酢酸とは
酢酸(CH₃COOH)は第4類 引火性液体のうち第2石油類(水溶性)に分類されます。食酢の主成分ですが、高濃度のもの(氷酢酸)は危険物です。乙種第4類(乙4)で問われます。
(1) 第2石油類・水溶性液体の指定数量は2,000Lです。
性状のポイント
- (2) 引火点は約 **39℃**で、常温よりやや高い第2石油類である。
- (3) 液比重は約1.05で**水より重い**(第4類では珍しい)。
- (4) 水に任意の割合で溶ける水溶性の液体である。
- (5) 融点は約17℃で、冬季に凍結して氷状になる(氷酢酸)。
- (6) 無色で刺激臭があり、皮膚を侵す腐食性がある。
- (7) 金属を腐食させるため容器の材質に注意する。
- (8) 水溶性のため消火には耐アルコール泡が有効である。
身近な製品・市販形態
- 台所の食酢(穀物酢・米酢・りんご酢)は酢酸を数%に薄めた水溶液で、引火点を持たず危険物には該当しない。掃除に使う粉末の「クエン酸」は別の物質。

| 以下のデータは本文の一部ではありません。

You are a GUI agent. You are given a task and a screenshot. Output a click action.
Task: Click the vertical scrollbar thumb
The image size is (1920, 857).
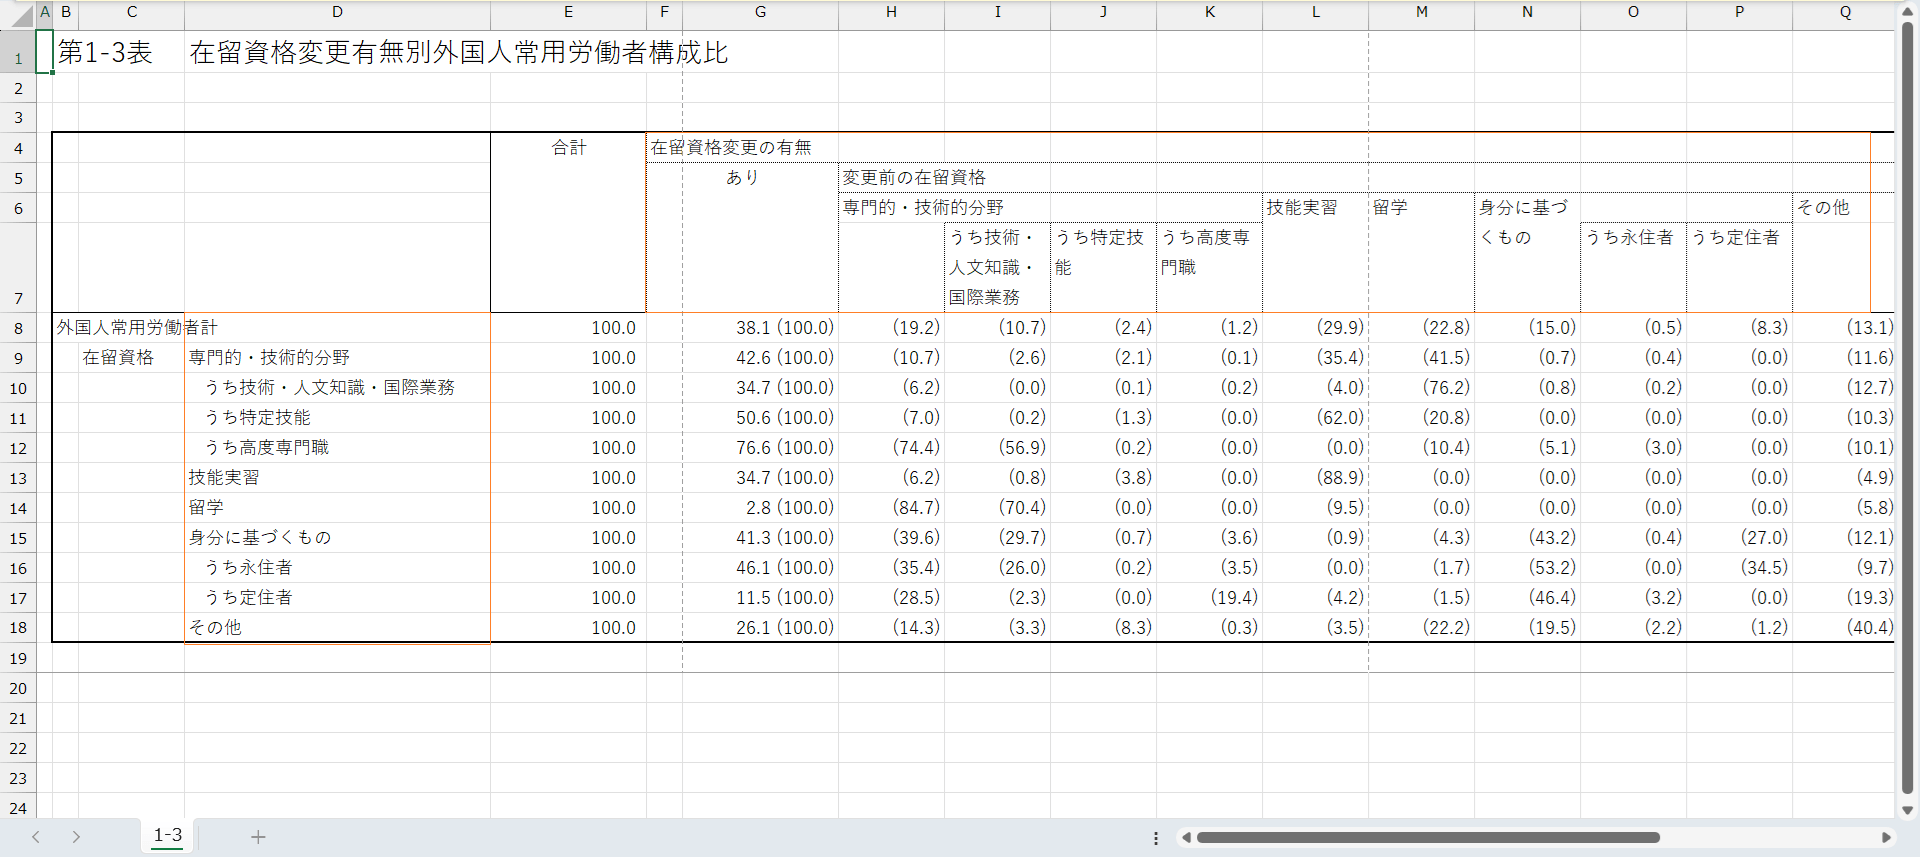click(1907, 400)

- 純度の高いものは氷酢酸として薬局・試薬販売で入手できる。ボトル入りで、写真現像やDIY、実験用途に使われる。
- 危険物としては第2石油類(水溶性)。純粋な酢酸は約17℃で固まるため氷酢酸と呼ばれ、冬場に容器の中で白く固化する。この「常温付近で固まる液体の危険物」という点が、身近な食酢との見た目の違いになる。
覚え方・ひっかけ
酢酸は第4類には珍しく液比重が1より大きく水より重い点が最大のひっかけです(多くの第4類は水より軽い)。また水溶性なので消火は耐アルコール泡が有効。融点が約17℃と高く、冬に凍って氷のようになるため「氷酢酸」と呼ばれます。「水に溶けない」「水より軽い」「無臭」などの選択肢は誤りです。
出典・参考
- 厚生労働省「職場のあんぜんサイト」酢酸 SDS(CAS 64-19-7、2010年改訂)
- 総務省消防庁 危険物の判定に関する資料(消防法上の危険物区分の根拠)
※本問題・解説は上記の政府公表資料等を参考に作成しています。数値は代表値であり、製品や条件により幅があります。